At GTC in Taiwan this week, NVIDIA launched its new cloud-focused update to the HGX-1 architecture. This new architecture is dubbed the NVIDIA HGX-2 and is focused on providing cloud infrastructure players a path to 16 GPU systems. The HGX-2 is not entirely new as the architecture first was seen in the NVIDIA DGX-2 launched earlier in 2018. You can read more about the DGX-2 in our piece: NVIDIA DGX-2 Pushing Limits at 16 GPUs and 512GB of HBM2 RAM.
NVIDIA HGX-2 Architecture
The base architecture calls for up to 16x NVIDIA Tesla V100 GPUs to be connected in two sets of eight cards. These two sets of eight cards are connected to each other with 12 NVIDIA NVSwitches which allow full 300GB/s bandwidth between each GPU. GPU to GPU bandwidth and latency are important for current deep learning model training tools.
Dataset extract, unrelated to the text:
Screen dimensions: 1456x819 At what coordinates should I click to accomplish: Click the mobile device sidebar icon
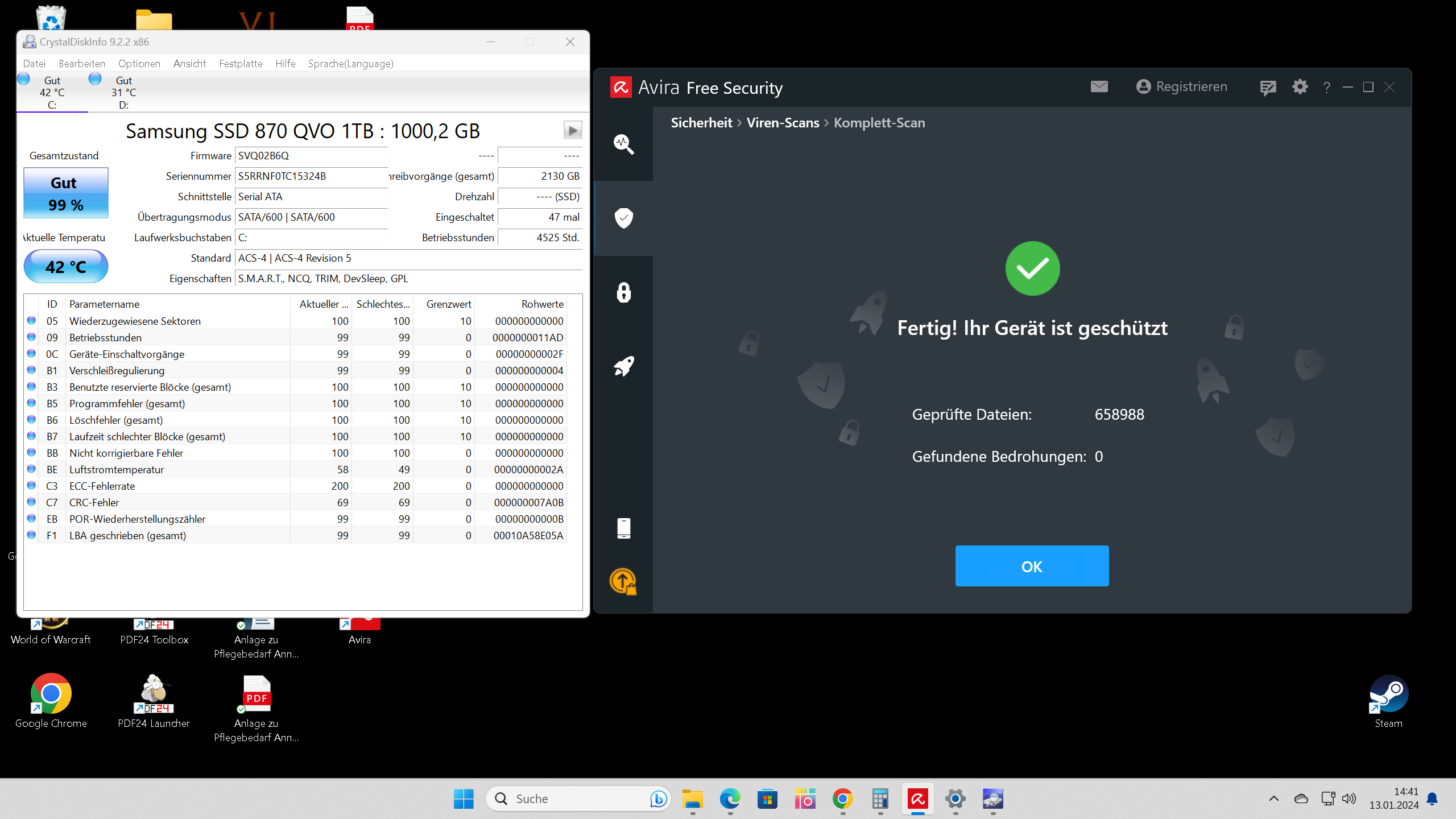tap(623, 528)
Each set of eight GPUs are connected to a baseboard with six NVSwitches onboard. These NVSwitches provide the HGX-2 GPU to GPU bandwidth on the same baseboard but also provide connectivity to the other baseboard. From what we are told, the NVSwitches use a ton of power which makes sense given the bandwidth they are pushing.
Each baseboard is connected via a set of PCIe switches. NVIDIA uses these PCIe switches to provide a 100Gbps EDR/ Ethernet Mellanox NIC to a pair of GPUs along with NVME storage. This architecture means that GPUs do not have to go all the way back to CPUs to send data and access (some) storage.
Overall, this is high-end connectivity but the DGX-2 is rated as using up to 10kW which is a massive jump over the DGX-1, likely due to the NVSwitch array.